Matrikines originate from the fragmentation of extracellular matrix proteins and regulate cellular activities by interacting with specific receptors. Matrikines are implicated in inflammation, immune responses, organ development, wound repair, angiogenesis, atherosclerosis, tumor progression and metastasis due to their ability to alter cellular migration, chemotaxis, and mitogenesis. Matrix metalloproteinases (MMPs) degrade extracellular matrix components under normal circumstances and in disease processes. Of the 20 MMPs identified, MMP-1, MMP-2, MMP-8, MMP-9, and MMP-12 have been implicated in regulating the matrikines Val-Gly-Val-Ala-Pro-Gly (elastin peptide) and proline-glycine-proline (PGP). Elastin peptide fragments are generated by elastolytic enzymes and have implications in atherosclerosis, neovascularization, chronic obstructive pulmonary disease, skin disease, as well as tumor invasion and spread. PGP is produced through a multistep pathway that liberates the tripeptide fragment from extracellular collagen. PGP is best described for its role in neutrophil chemotaxis and is implicated in the pathogenesis of corneal ulcers and in chronic lung conditions. In chronic cigarette smoke related lung disease, the PGP pathway can become a self-propagating cycle of inflammation through cigarette-smoke mediated inhibition of leukotriene A4 hydrolase, the enzyme responsible for degrading PGP and halting acute inflammation. This review highlights the roles of MMPs in generating these important matrikines.

Keywords: COPD; Elastin; Matrix metalloproteinase; Proline–glycine–proline.

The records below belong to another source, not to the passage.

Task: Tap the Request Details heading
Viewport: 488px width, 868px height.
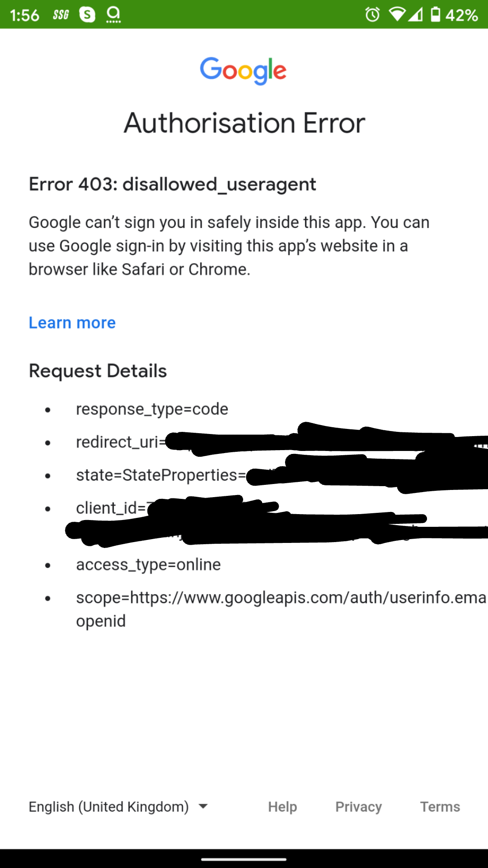Action: [97, 370]
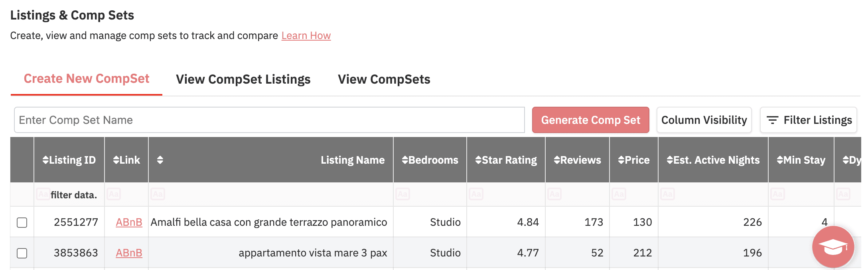Viewport: 868px width, 270px height.
Task: Focus the Enter Comp Set Name field
Action: click(x=269, y=120)
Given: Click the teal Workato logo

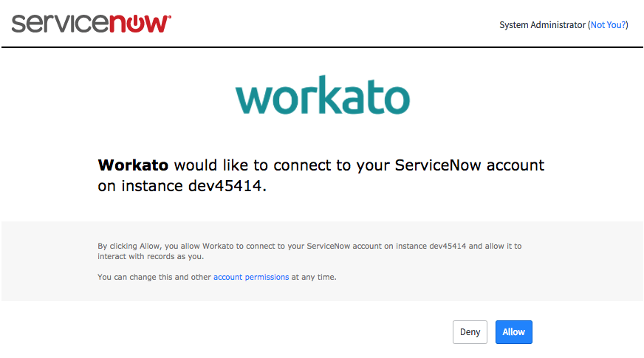Looking at the screenshot, I should pyautogui.click(x=322, y=96).
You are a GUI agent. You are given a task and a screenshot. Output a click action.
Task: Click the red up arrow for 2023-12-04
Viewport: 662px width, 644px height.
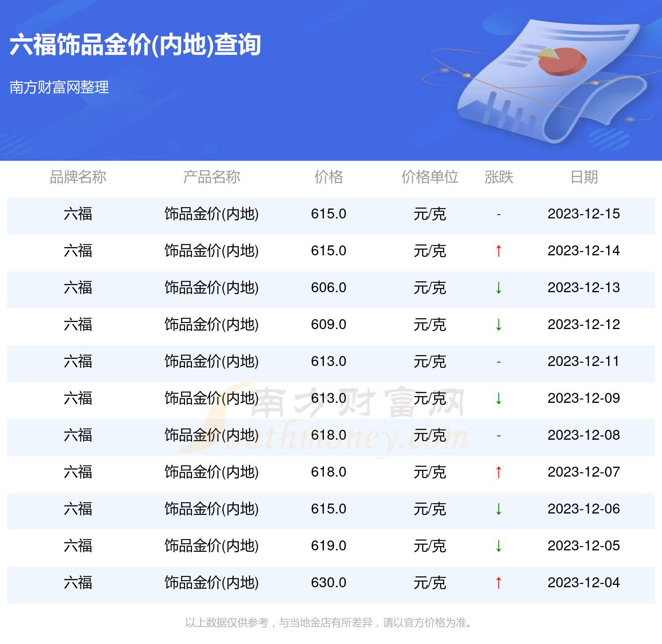click(x=499, y=583)
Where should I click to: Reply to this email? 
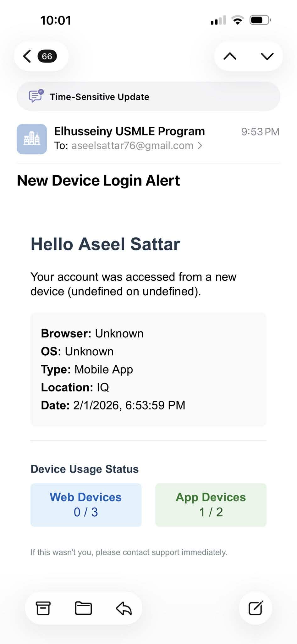point(124,608)
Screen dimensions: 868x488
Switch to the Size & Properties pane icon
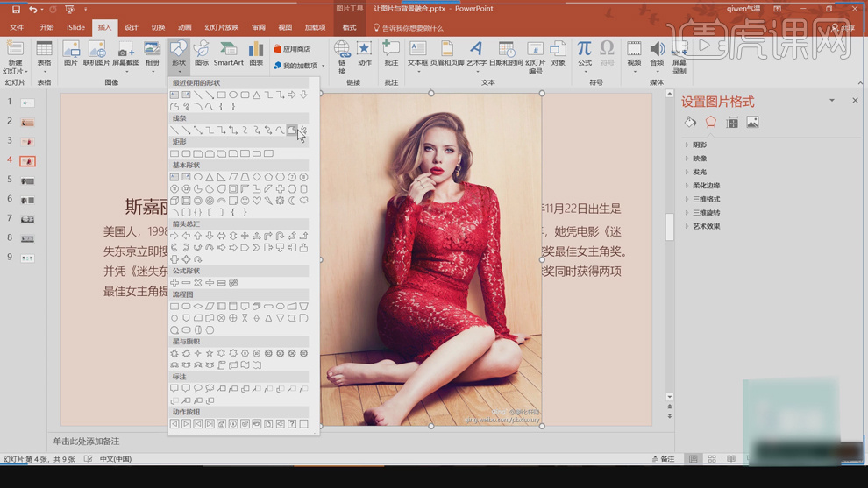732,123
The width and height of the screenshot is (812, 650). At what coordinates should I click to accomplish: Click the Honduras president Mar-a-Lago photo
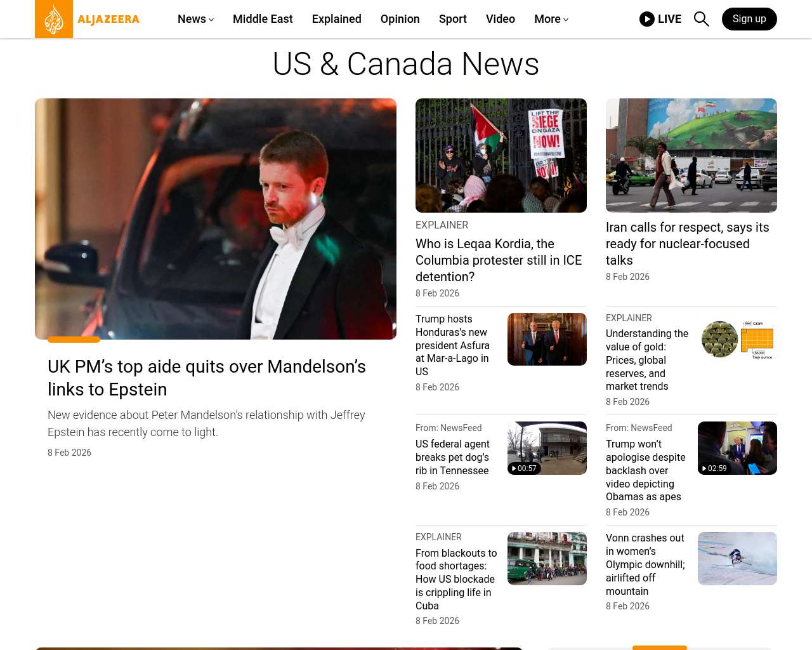pyautogui.click(x=546, y=340)
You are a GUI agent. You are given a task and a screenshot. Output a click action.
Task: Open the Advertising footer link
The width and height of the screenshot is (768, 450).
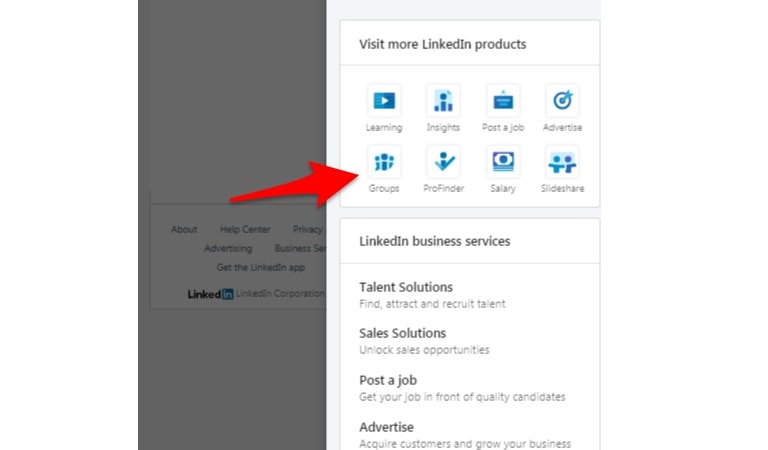click(228, 248)
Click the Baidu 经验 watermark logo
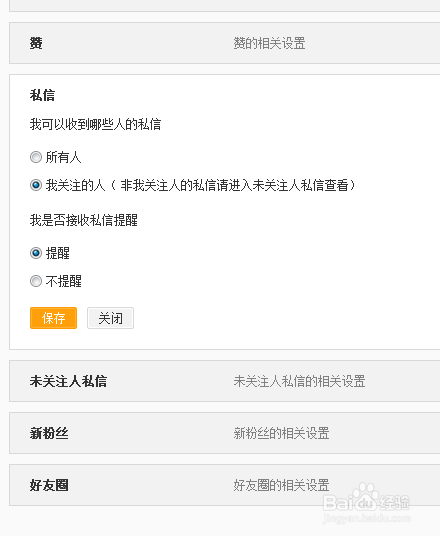Image resolution: width=440 pixels, height=536 pixels. [x=366, y=503]
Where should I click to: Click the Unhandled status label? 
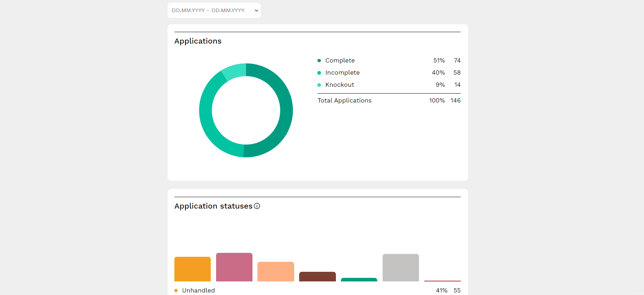(x=198, y=290)
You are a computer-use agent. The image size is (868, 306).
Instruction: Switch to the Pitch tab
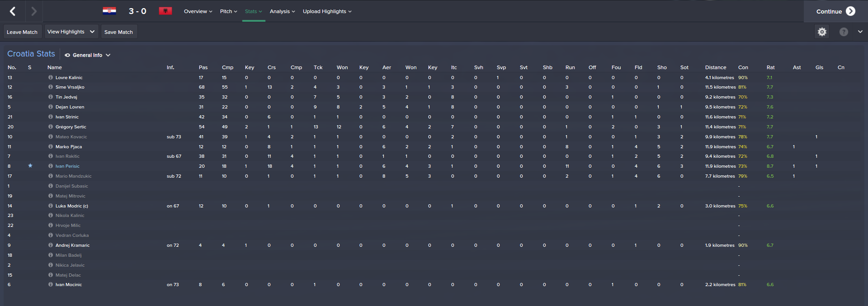(x=228, y=11)
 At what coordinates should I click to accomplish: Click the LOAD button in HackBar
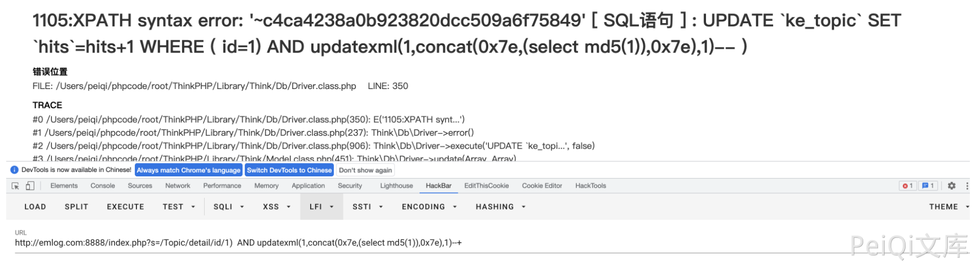coord(35,207)
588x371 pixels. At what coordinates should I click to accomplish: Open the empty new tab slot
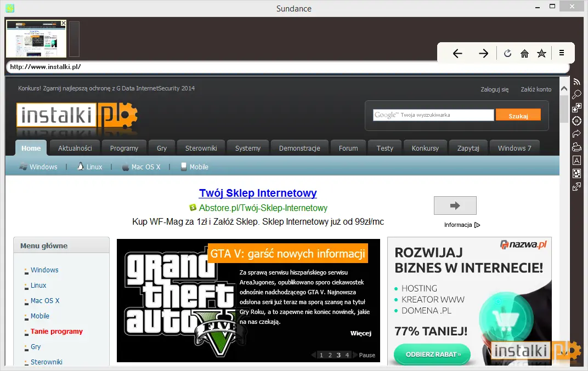pos(74,39)
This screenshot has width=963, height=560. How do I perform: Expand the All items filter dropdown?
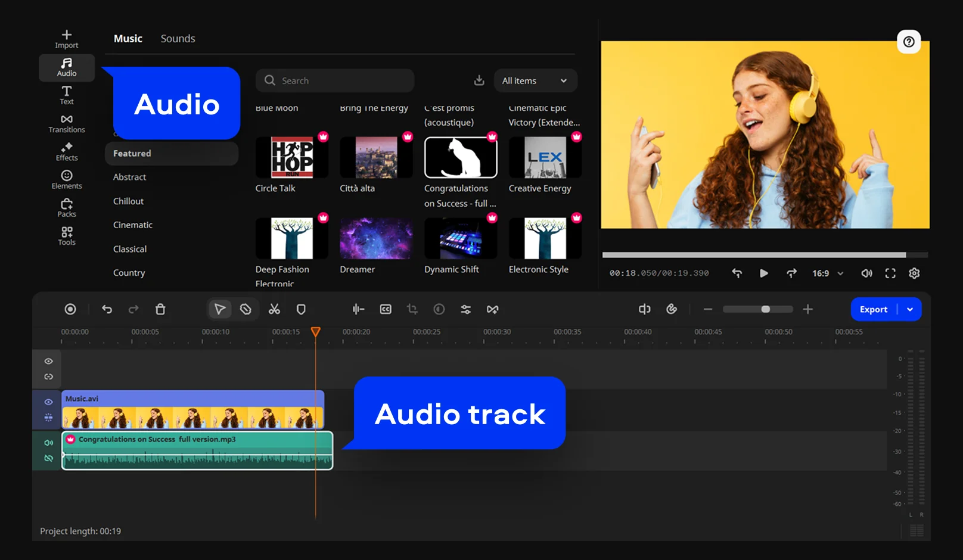click(535, 80)
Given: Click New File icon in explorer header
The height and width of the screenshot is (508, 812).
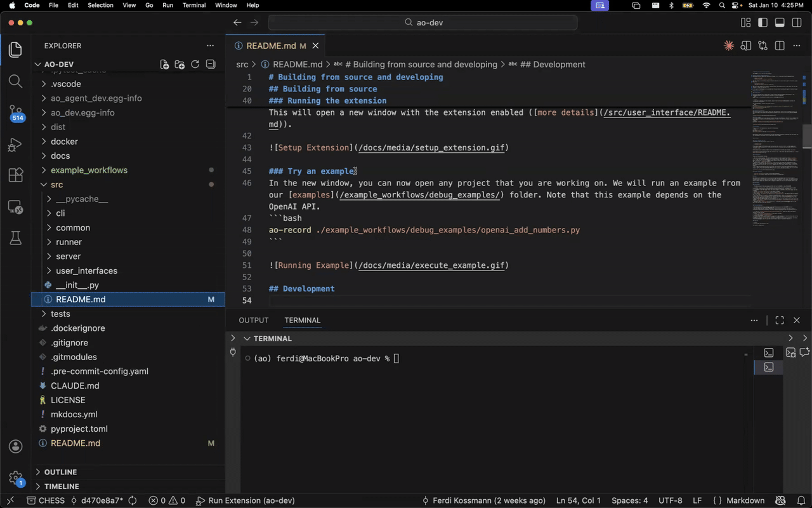Looking at the screenshot, I should tap(164, 64).
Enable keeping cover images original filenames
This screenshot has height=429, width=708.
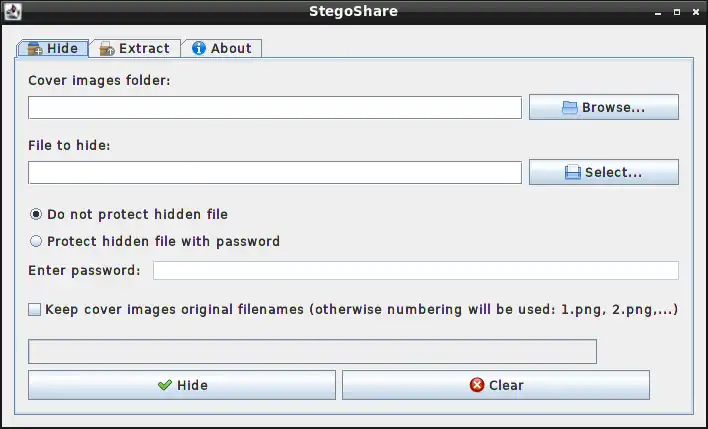35,310
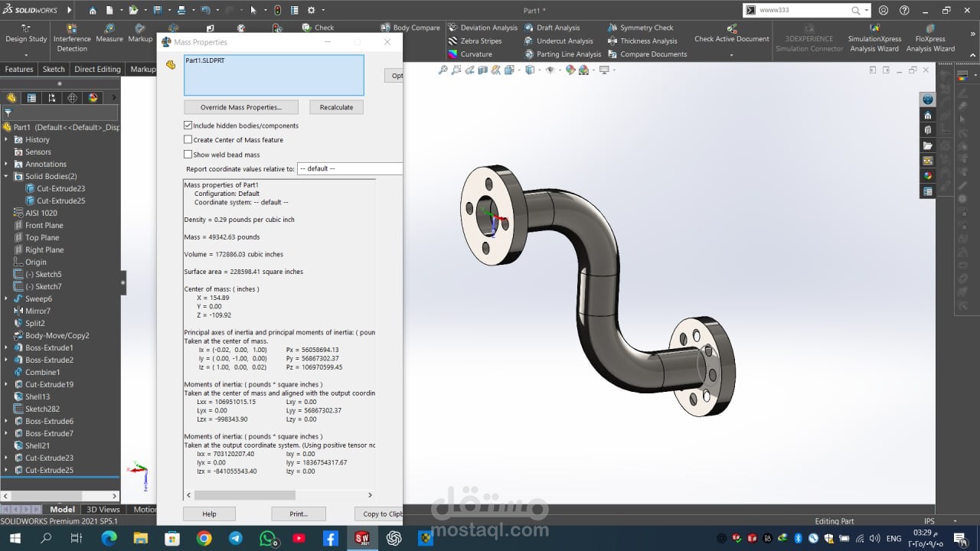The height and width of the screenshot is (551, 980).
Task: Switch to the Sketch tab
Action: pyautogui.click(x=54, y=69)
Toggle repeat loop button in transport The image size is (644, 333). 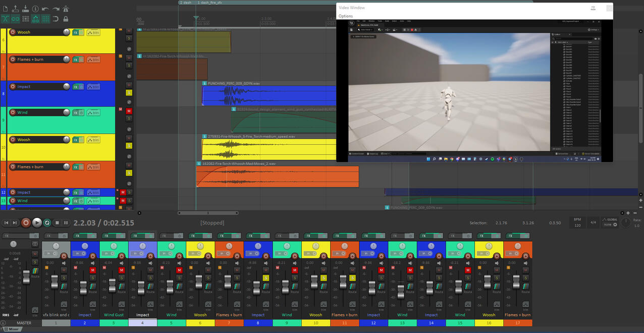click(x=47, y=223)
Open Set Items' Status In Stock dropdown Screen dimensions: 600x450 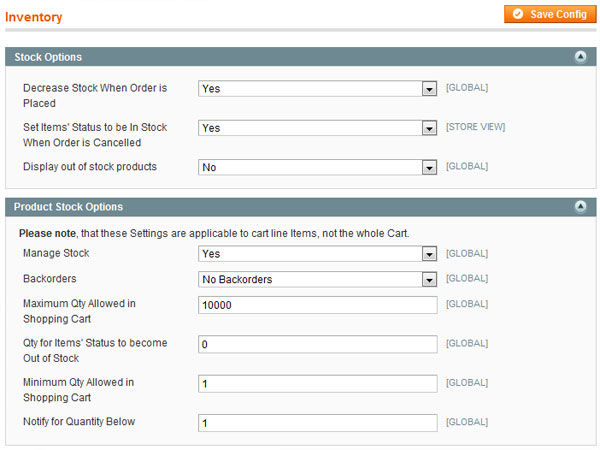click(x=317, y=128)
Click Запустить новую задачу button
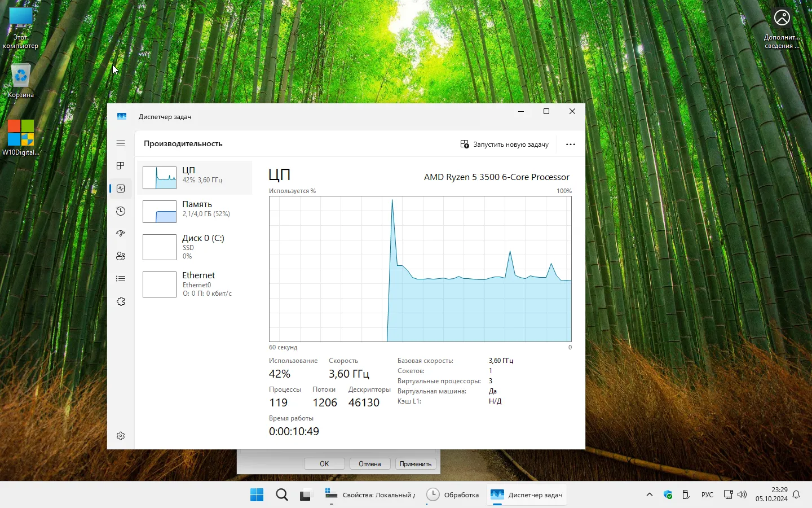This screenshot has height=508, width=812. tap(505, 144)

Figure 1. Central role of MMP-derived PGP in smoking-induced pulmonary inflammation

(1) In response to infection or injury, resident cells within the lung release chemoattractants that promote neutrophil recruitment from the vasculature into the tissue. Epithelial cells and alveolar macrophages, for example, release IL-8 that binds to CXCR1/2 on the neutrophil surface and promote recruitment. The intracellular activity of LTA4H within leukocytes can generate the lipid mediator LTB4 that promotes neutrophil recruitment by binding to LTB4 receptor (BLT1). (2) Neutrophils release an array of proteases within the lung tissue—the coordinated action of matrix metalloproteinases (MMPs; especially MMP-1, -8, and -9) and prolyl endopeptidase (PE) released from the neutrophil targets extracellular matrix collagen, releasing the neutrophil chemoattractant, proline-glycine-proline (PGP). PGP binds CXCR1/2 on the neutrophil and sustains neutrophil recruitment. (3) To terminate PGP-directed neutrophilic inflammation, LTA4H is released into an extracellular environment to degrade the peptide. (4) Acrolein, derived from cigarette smoke or physiologically during inflammation (lipid peroxidation, metabolism of threonine or spermine), can inhibit LTA4H-mediated degradation of PGP, allowing the peptide to accumulate and maintain neutrophilic inflammation. (5) Acrolein (and other components of cigarette smoke) can also chemically acetylate PGP on its N terminus, completely protecting the peptide from LTA4H-mediated degradation, and thus facilitating neutrophil recruitment. AcPGP = acetylated PGP; PE = prolyl endopeptidase. Reproduced with permission.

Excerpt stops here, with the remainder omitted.